Pointing records for text and elements
------------------------------------

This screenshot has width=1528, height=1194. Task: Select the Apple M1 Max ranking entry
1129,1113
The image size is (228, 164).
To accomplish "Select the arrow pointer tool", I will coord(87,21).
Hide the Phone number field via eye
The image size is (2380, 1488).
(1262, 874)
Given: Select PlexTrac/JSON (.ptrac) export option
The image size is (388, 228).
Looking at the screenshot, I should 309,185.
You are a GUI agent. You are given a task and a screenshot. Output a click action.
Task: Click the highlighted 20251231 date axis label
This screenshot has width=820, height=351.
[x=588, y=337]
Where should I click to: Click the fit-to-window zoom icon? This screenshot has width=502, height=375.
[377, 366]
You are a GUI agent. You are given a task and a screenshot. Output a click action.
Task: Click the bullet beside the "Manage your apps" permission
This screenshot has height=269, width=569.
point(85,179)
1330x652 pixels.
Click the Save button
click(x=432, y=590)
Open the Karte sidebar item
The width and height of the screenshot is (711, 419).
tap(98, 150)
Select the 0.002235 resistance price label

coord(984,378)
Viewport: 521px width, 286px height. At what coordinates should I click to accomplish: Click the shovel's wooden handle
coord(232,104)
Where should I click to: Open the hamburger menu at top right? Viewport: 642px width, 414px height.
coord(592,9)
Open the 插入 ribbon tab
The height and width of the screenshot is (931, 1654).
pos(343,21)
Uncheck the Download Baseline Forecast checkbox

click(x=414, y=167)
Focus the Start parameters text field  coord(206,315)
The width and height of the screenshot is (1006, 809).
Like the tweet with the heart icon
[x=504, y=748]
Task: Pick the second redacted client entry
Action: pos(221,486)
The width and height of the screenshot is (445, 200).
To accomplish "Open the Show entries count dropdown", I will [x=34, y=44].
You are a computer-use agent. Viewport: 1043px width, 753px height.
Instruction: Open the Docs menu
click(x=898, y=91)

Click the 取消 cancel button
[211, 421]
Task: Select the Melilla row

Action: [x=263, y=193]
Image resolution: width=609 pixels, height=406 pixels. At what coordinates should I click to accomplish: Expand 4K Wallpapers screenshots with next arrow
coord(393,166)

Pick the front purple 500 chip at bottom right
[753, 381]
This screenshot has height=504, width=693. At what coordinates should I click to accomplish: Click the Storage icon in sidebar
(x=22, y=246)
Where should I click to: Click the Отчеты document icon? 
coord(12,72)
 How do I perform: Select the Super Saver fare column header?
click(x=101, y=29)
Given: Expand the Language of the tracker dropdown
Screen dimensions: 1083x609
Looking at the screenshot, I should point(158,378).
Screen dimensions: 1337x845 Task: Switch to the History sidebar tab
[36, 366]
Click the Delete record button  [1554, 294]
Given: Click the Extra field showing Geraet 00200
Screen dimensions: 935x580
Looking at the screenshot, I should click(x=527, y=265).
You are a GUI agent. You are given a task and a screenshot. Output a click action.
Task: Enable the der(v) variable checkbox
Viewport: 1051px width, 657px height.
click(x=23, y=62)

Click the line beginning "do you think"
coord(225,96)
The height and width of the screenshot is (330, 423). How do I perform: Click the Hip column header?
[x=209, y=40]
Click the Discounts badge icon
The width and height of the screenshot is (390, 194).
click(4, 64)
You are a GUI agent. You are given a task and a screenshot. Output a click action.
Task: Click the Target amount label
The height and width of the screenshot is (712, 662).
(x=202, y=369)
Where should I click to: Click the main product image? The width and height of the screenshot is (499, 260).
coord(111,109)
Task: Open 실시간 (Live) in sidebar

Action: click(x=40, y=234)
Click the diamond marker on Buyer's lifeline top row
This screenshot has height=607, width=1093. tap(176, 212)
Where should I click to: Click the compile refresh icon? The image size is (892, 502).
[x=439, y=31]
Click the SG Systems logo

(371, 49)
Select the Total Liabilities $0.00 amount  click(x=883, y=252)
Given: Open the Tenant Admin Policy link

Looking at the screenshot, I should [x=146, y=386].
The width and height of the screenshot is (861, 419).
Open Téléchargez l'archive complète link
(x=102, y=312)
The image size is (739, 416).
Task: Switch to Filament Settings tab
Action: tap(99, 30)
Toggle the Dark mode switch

------------------------------------

Give each line of the material above as an entry in a JSON list of strings, one string per line and no entries for blank lines.

### Response
[
  "This screenshot has width=1528, height=1194. Task: Select the Apple M1 Max ranking entry",
  "1129,1113",
  "The image size is (228, 164).",
  "To accomplish \"Select the arrow pointer tool\", I will coord(87,21).",
  "Hide the Phone number field via eye",
  "The image size is (2380, 1488).",
  "(1262, 874)",
  "Given: Select PlexTrac/JSON (.ptrac) export option",
  "The image size is (388, 228).",
  "Looking at the screenshot, I should 309,185.",
  "You are a GUI agent. You are given a task and a screenshot. Output a click action.",
  "Task: Click the highlighted 20251231 date axis label",
  "This screenshot has width=820, height=351.",
  "[x=588, y=337]",
  "Where should I click to: Click the fit-to-window zoom icon? This screenshot has width=502, height=375.",
  "[377, 366]",
  "You are a GUI agent. You are given a task and a screenshot. Output a click action.",
  "Task: Click the bullet beside the \"Manage your apps\" permission",
  "This screenshot has height=269, width=569.",
  "point(85,179)",
  "1330x652 pixels.",
  "Click the Save button",
  "click(x=432, y=590)",
  "Open the Karte sidebar item",
  "The width and height of the screenshot is (711, 419).",
  "tap(98, 150)",
  "Select the 0.002235 resistance price label",
  "coord(984,378)",
  "Viewport: 521px width, 286px height. At what coordinates should I click to accomplish: Click the shovel's wooden handle",
  "coord(232,104)",
  "Where should I click to: Open the hamburger menu at top right? Viewport: 642px width, 414px height.",
  "coord(592,9)",
  "Open the 插入 ribbon tab",
  "The height and width of the screenshot is (931, 1654).",
  "pos(343,21)",
  "Uncheck the Download Baseline Forecast checkbox",
  "click(x=414, y=167)",
  "Focus the Start parameters text field  coord(206,315)",
  "The width and height of the screenshot is (1006, 809).",
  "Like the tweet with the heart icon",
  "[x=504, y=748]",
  "Task: Pick the second redacted client entry",
  "Action: pos(221,486)",
  "The width and height of the screenshot is (445, 200).",
  "To accomplish \"Open the Show entries count dropdown\", I will [x=34, y=44].",
  "You are a computer-use agent. Viewport: 1043px width, 753px height.",
  "Instruction: Open the Docs menu",
  "click(x=898, y=91)",
  "Click the 取消 cancel button",
  "[211, 421]",
  "Task: Select the Melilla row",
  "Action: [x=263, y=193]",
  "Image resolution: width=609 pixels, height=406 pixels. At what coordinates should I click to accomplish: Expand 4K Wallpapers screenshots with next arrow",
  "coord(393,166)",
  "Pick the front purple 500 chip at bottom right",
  "[753, 381]",
  "This screenshot has height=504, width=693. At what coordinates should I click to accomplish: Click the Storage icon in sidebar",
  "(x=22, y=246)",
  "Where should I click to: Click the Отчеты document icon? ",
  "coord(12,72)",
  " How do I perform: Select the Super Saver fare column header?",
  "click(x=101, y=29)",
  "Given: Expand the Language of the tracker dropdown",
  "Screen dimensions: 1083x609",
  "Looking at the screenshot, I should point(158,378).",
  "Screen dimensions: 1337x845 Task: Switch to the History sidebar tab",
  "[36, 366]",
  "Click the Delete record button  [1554, 294]",
  "Given: Click the Extra field showing Geraet 00200",
  "Screen dimensions: 935x580",
  "Looking at the screenshot, I should click(x=527, y=265).",
  "You are a GUI agent. You are given a task and a screenshot. Output a click action.",
  "Task: Enable the der(v) variable checkbox",
  "Viewport: 1051px width, 657px height.",
  "click(x=23, y=62)",
  "Click the line beginning \"do you think\"",
  "coord(225,96)",
  "The height and width of the screenshot is (330, 423). How do I perform: Click the Hip column header?",
  "[x=209, y=40]",
  "Click the Discounts badge icon",
  "The width and height of the screenshot is (390, 194).",
  "click(4, 64)",
  "You are a GUI agent. You are given a task and a screenshot. Output a click action.",
  "Task: Click the Target amount label",
  "The height and width of the screenshot is (712, 662).",
  "(x=202, y=369)",
  "Where should I click to: Click the main product image? The width and height of the screenshot is (499, 260).",
  "coord(111,109)",
  "Task: Open 실시간 (Live) in sidebar",
  "Action: click(x=40, y=234)",
  "Click the diamond marker on Buyer's lifeline top row",
  "This screenshot has height=607, width=1093. tap(176, 212)",
  "Where should I click to: Click the compile refresh icon? The image size is (892, 502).",
  "[x=439, y=31]",
  "Click the SG Systems logo",
  "(371, 49)",
  "Select the Total Liabilities $0.00 amount  click(x=883, y=252)",
  "Given: Open the Tenant Admin Policy link",
  "Looking at the screenshot, I should [x=146, y=386].",
  "The width and height of the screenshot is (861, 419).",
  "Open Téléchargez l'archive complète link",
  "(x=102, y=312)",
  "The image size is (739, 416).",
  "Task: Switch to Filament Settings tab",
  "Action: tap(99, 30)",
  "Toggle the Dark mode switch"
]